- Location in Indian River County and the state of Florida
- Coordinates: 27°34′49″N 80°22′45″W﻿ / ﻿27.58028°N 80.37917°W
- Country: United States
- State: Florida
- County: Indian River

Area
- • Total: 12.58 sq mi (32.59 km^{2})
- • Land: 10.77 sq mi (27.89 km^{2})
- • Water: 1.81 sq mi (4.70 km^{2})
- Elevation: 23 ft (7.0 m)

Population (2020)
- • Total: 21,302
- • Density: 1,977.9/sq mi (763.67/km^{2})
- Time zone: UTC-5 (Eastern (EST))
- • Summer (DST): UTC-4 (EDT)
- ZIP codes: 32962, 32968
- Area code: 772
- FIPS code: 12-23050
- GNIS feature ID: 2402489

= Florida Ridge, Florida =

Florida Ridge is a census-designated place (CDP) in Indian River County, Florida, United States. As of the 2020 census, Florida Ridge had a population of 21,302.

Florida Ridge is part of the Sebastian-Vero Beach Metropolitan Statistical Area.
==Geography==
According to the United States Census Bureau, the CDP has a total area of 12.6 sqmi, of which 10.8 sqmi is land and 1.8 sqmi (14.15%) is water.

==Demographics==

Historical population
| Census | Pop. | Note | %± |
| 2020 | 21,302 |  | — |
U.S. Decennial Census

===2020 census===

As of the 2020 census, Florida Ridge had a population of 21,302. The median age was 47.0 years. 19.8% of residents were under the age of 18 and 26.4% of residents were 65 years of age or older. For every 100 females there were 94.5 males, and for every 100 females age 18 and over there were 92.2 males age 18 and over.

100.0% of residents lived in urban areas, while 0.0% lived in rural areas.

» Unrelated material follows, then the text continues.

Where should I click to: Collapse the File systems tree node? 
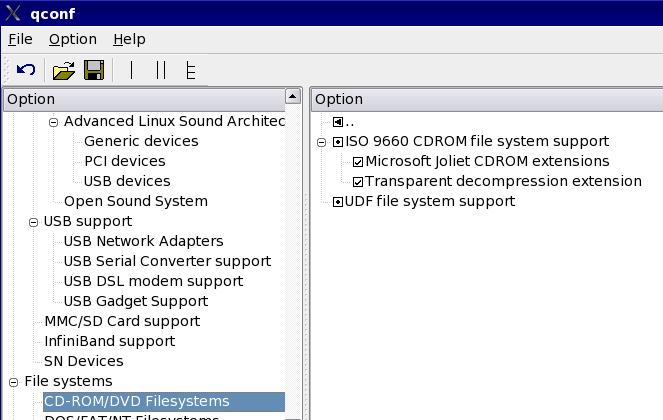pos(14,382)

There were 8,830 households in Florida Ridge, of which 25.6% had children under the age of 18 living in them. Of all households, 48.0% were married-couple households, 16.8% were households with a male householder and no spouse or partner present, and 27.1% were households with a female householder and no spouse or partner present. About 26.7% of all households were made up of individuals and 16.1% had someone living alone who was 65 years of age or older.

There were 10,218 housing units, of which 13.6% were vacant. The homeowner vacancy rate was 1.6% and the rental vacancy rate was 7.5%.

Racial composition as of the 2020 census
| Race | Number | Percent |
|---|---|---|
| White | 14,452 | 67.8% |
| Black or African American | 3,082 | 14.5% |
| American Indian and Alaska Native | 88 | 0.4% |
| Asian | 362 | 1.7% |
| Native Hawaiian and Other Pacific Islander | 27 | 0.1% |
| Some other race | 1,066 | 5.0% |
| Two or more races | 2,225 | 10.4% |
| Hispanic or Latino (of any race) | 3,234 | 15.2% |

===2000 census===

As of the census of 2000, there were 15,217 people, 6,412 households, and 4,437 families residing in the CDP. The population density was 1,409.3 PD/sqmi. There were 7,330 housing units at an average density of 678.9 /sqmi. The racial makeup of the CDP was 85.54% White, 11.10% African American, 0.19% Native American, 0.68% Asian, 0.01% Pacific Islander, 0.99% from other races, and 1.49% from two or more races. Hispanic or Latino of any race were 4.07% of the population.

There were 6,412 households, out of which 26.6% had children under the age of 18 living with them, 54.6% were married couples living together, 10.6% had a female householder with no husband present, and 30.8% were non-families. 25.4% of all households were made up of individuals, and 15.3% had someone living alone who was 65 years of age or older. The average household size was 2.37 and the average family size was 2.81.

In the CDP, the population was spread out, with 22.6% under the age of 18, 6.0% from 18 to 24, 25.3% from 25 to 44, 20.0% from 45 to 64, and 26.1% who were 65 years of age or older. The median age was 42 years. For every 100 females, there were 91.9 males. For every 100 females age 18 and over, there were 88.6 males.

The median income for a household in the CDP was $37,608, and the median income for a family was $43,395. Males had a median income of $29,104 versus $21,753 for females. The per capita income for the CDP was $19,671. About 6.4% of families and 9.5% of the population were below the poverty line, including 14.0% of those under age 18 and 4.5% of those age 65 or over.